WHAT IS EXPECTED:
Two lines in the data below mark the range: the one with "BR (849, 14)" and the one with "Facebook (1472, 100)". Return both, along with every line between them, exactly.

EXCERPTED DATA:
*** Block opens ***
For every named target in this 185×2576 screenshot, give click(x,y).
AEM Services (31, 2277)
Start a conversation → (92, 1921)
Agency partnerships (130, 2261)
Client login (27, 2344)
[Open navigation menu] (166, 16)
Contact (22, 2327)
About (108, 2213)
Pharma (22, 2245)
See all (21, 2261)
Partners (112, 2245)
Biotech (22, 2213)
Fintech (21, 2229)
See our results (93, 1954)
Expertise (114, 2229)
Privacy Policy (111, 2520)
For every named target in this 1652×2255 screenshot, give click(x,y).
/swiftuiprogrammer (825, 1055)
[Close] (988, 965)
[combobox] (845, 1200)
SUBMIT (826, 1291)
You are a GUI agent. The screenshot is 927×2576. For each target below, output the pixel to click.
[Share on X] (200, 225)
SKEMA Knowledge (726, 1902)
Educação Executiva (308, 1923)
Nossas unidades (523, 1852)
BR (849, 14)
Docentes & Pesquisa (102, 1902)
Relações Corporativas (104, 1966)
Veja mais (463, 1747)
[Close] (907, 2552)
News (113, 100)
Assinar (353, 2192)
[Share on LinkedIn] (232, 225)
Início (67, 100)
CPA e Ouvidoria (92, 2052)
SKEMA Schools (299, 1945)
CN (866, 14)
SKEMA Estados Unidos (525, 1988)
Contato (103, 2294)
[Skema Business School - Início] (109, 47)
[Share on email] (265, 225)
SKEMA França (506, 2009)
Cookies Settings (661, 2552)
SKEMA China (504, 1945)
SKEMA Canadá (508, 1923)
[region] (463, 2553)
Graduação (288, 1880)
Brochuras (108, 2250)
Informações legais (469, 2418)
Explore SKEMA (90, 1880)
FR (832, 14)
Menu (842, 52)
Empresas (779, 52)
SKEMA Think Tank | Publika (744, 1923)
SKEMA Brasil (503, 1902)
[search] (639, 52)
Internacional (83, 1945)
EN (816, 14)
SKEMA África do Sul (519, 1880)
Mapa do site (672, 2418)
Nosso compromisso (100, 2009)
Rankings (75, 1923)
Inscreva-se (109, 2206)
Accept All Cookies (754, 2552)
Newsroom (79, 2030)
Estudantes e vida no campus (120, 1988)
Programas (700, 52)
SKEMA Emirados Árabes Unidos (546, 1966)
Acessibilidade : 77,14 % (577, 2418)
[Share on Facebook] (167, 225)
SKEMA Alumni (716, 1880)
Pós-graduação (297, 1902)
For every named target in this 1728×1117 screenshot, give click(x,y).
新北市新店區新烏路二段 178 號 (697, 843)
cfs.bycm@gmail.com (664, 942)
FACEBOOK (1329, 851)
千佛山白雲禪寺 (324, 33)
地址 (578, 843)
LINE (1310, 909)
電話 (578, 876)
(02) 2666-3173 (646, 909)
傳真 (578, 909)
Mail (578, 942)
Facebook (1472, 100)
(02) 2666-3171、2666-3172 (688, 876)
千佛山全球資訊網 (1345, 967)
*** Block closes ***
RESPONSE TO THIS EXERCISE:
BR (849, 14)
Docentes & Pesquisa (102, 1902)
Relações Corporativas (104, 1966)
Veja mais (463, 1747)
[Close] (907, 2552)
News (113, 100)
Assinar (353, 2192)
[Share on LinkedIn] (232, 225)
Início (67, 100)
CPA e Ouvidoria (92, 2052)
SKEMA Schools (299, 1945)
CN (866, 14)
SKEMA Estados Unidos (525, 1988)
Contato (103, 2294)
[Skema Business School - Início] (109, 47)
[Share on email] (265, 225)
SKEMA França (506, 2009)
Cookies Settings (661, 2552)
SKEMA China (504, 1945)
SKEMA Canadá (508, 1923)
[region] (463, 2553)
Graduação (288, 1880)
Brochuras (108, 2250)
Informações legais (469, 2418)
Explore SKEMA (90, 1880)
FR (832, 14)
Menu (842, 52)
Empresas (779, 52)
SKEMA Think Tank | Publika (744, 1923)
SKEMA Brasil (503, 1902)
[search] (639, 52)
Internacional (83, 1945)
EN (816, 14)
SKEMA África do Sul (519, 1880)
Mapa do site (672, 2418)
Nosso compromisso (100, 2009)
Rankings (75, 1923)
Inscreva-se (109, 2206)
Accept All Cookies (754, 2552)
Newsroom (79, 2030)
Estudantes e vida no campus (120, 1988)
Programas (700, 52)
SKEMA Emirados Árabes Unidos (546, 1966)
Acessibilidade : 77,14 % (577, 2418)
[Share on Facebook] (167, 225)
SKEMA Alumni (716, 1880)
Pós-graduação (297, 1902)
For every named target in this 1728×1117 screenshot, give click(x,y).
新北市新店區新烏路二段 178 號 (697, 843)
cfs.bycm@gmail.com (664, 942)
FACEBOOK (1329, 851)
千佛山白雲禪寺 (324, 33)
地址 (578, 843)
LINE (1310, 909)
電話 (578, 876)
(02) 2666-3173 (646, 909)
傳真 (578, 909)
Mail (578, 942)
Facebook (1472, 100)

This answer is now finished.